• **Source document**:
# Getting started with Azure Cosmos DB's API for MongoDB and Synapse Link

## Key Information about this notebook

* This notebook is part of the Azure Synapse Link for Azure Cosmos DB analitycal sample notebooks. For more information, click [here](../../../README.md). 

* It was build for Azure Cosmos DB API for MongoDB but you can, by yourself, customize it for Azure Cosmos DB SQL API. Please read about the analytical store inference schema differences between these 2 APIs [here](https://docs.microsoft.com/azure/cosmos-db/analytical-store-introduction#analytical-schema). 

* This is a Synapse Notebook and it was created to run in Synapse Analytics workspaces. Please make sure that you followed the pre-reqs of the [README](/README.md) file. After that, please execute the steps below in the same order that they are presented here. 

* From now on, all operations are case sentitive. Please be careful with everything you need to type.

In this sample we will execute the following tasks:

1. Insert a dataset using the traditional MongoDB client.
1. Execute aggregation queries against the Analytical Store from the transactional data we inserted.
1. Insert another dataset, but this time using a different datatype for the timestamp property.
1. Execute aggregation queries again, consolidating both datasets.

## Pre-requisites
1. Have you created a MongoDB API account in Azure Cosmos DB? If not, go to [Create an account for Azure Cosmos DB's API for MongoDB](https://docs.microsoft.com/azure/cosmos-db/mongodb-introduction).
1. For your Cosmos DB account, have you enabled Synapse Link? If not, go to [Enable Synapse Link for Azure Cosmos DB's API for MongoDB](https://docs.microsoft.com/azure/cosmos-db/configure-synapse-link).

• **Data extract**:
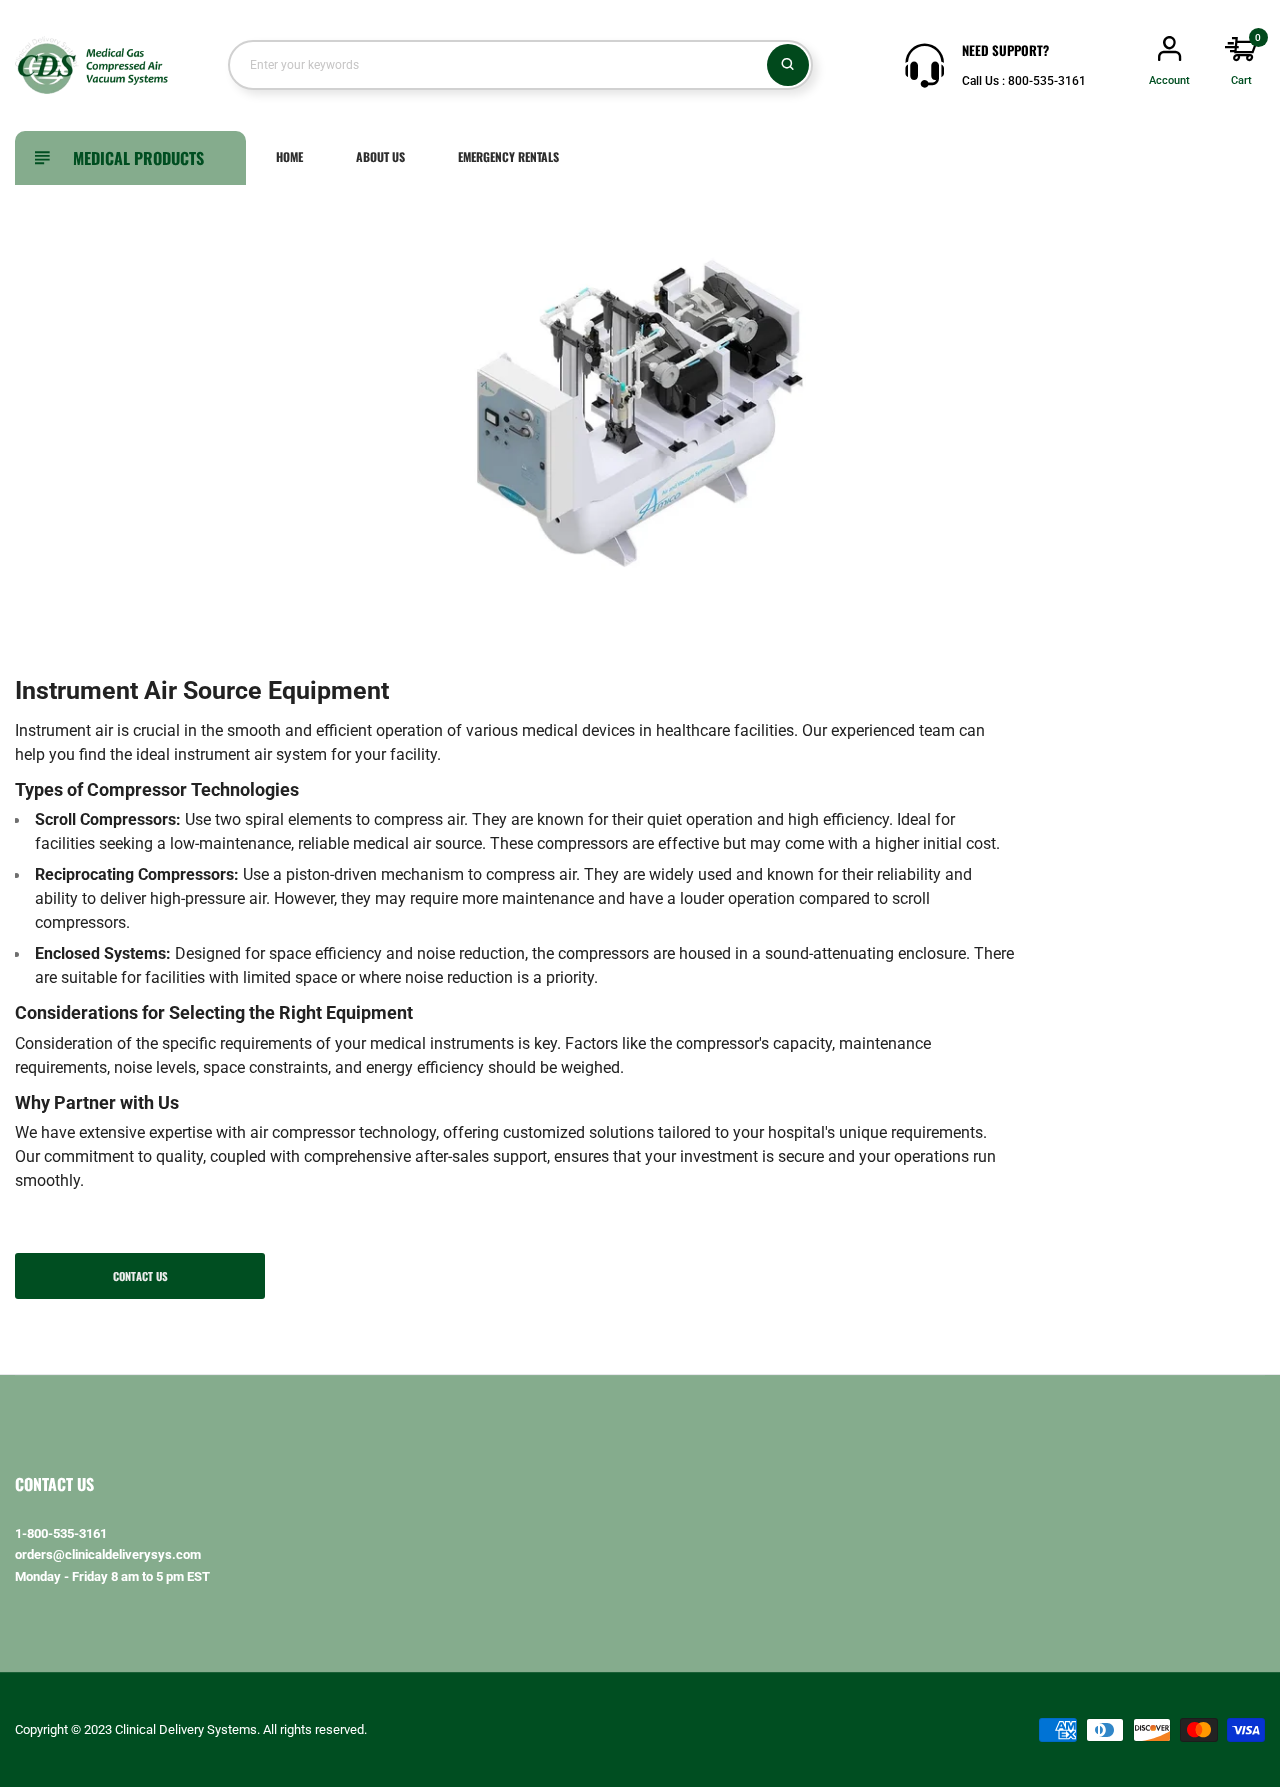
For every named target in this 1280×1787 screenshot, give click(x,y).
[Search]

• **Problems and tasks**:
1. In two sentences, summarize the notebook introduction on Azure Cosmos DB's API for MongoDB and Synapse Link.
2. Extend the notebook introduction on Azure Cosmos DB's API for MongoDB and Synapse Link, picking up right after its last sentence.

• **Solved problems**:
1. This Synapse notebook was built for Azure Cosmos DB's API for MongoDB and is meant to run in Synapse Analytics workspaces. It has the reader insert a dataset with the traditional MongoDB client, run aggregation queries against the Analytical Store, insert a second dataset that uses a different datatype for the timestamp property, and then query both datasets together, after first creating a MongoDB API account in Azure Cosmos DB and enabling Synapse Link for it.

2.
1. Have you created a Synapse Workspace? If not, go to [Create Synapse Workspace account](https://docs.microsoft.com/azure/synapse-analytics/synapse-link/how-to-connect-synapse-link-cosmos-db). Please don't forget to add yourself as **Storage Blob Data Contributor** to the primary ADLS G2 account that is linked to the Synapse workspace.

## Create a Cosmos DB collection with analytical store enabled

Please be careful, all commands are case sensitive.

1. Create a database named `DemoSynapseLinkMongoDB`. 
1. Create a collection named `HTAP` with a Shard key called `item`. Make sure you set the `Analytical store` option to `On` when you create your collection.

## Optional - Connect your collection to Synapse

To accelerate future work, you can connect your collection to Synapse. **We won't use this capability in this demo**, but fell free to test and use it.

1. Go to your Synapse Analytics workspace.
1. Create a `Linked Data` connection for your MongoDB API account. 
    1. Under the `Data` blade, select the + (plus) sign.
    1. Select the `Connect to external data` option.
    1. Now select the `Azure Cosmos DB (MongoDB API)` option. 
    1. Enter all the information regarding your specific Azure Cosmos DB account either by using the dropdowns or by entering the connection string. Take note of the name you assigned to your `Linked Data` connection. 
    - Alternatively, you can also use the connection parameters from your account overview.
1. Test the connection by looking for your database accounts in the `Data` blade, and under the `Linked` tab.
    - There should be a list that contains all accounts and collections.
    - Collections that have an `Analytical Store` enabled will have a distinctive icon.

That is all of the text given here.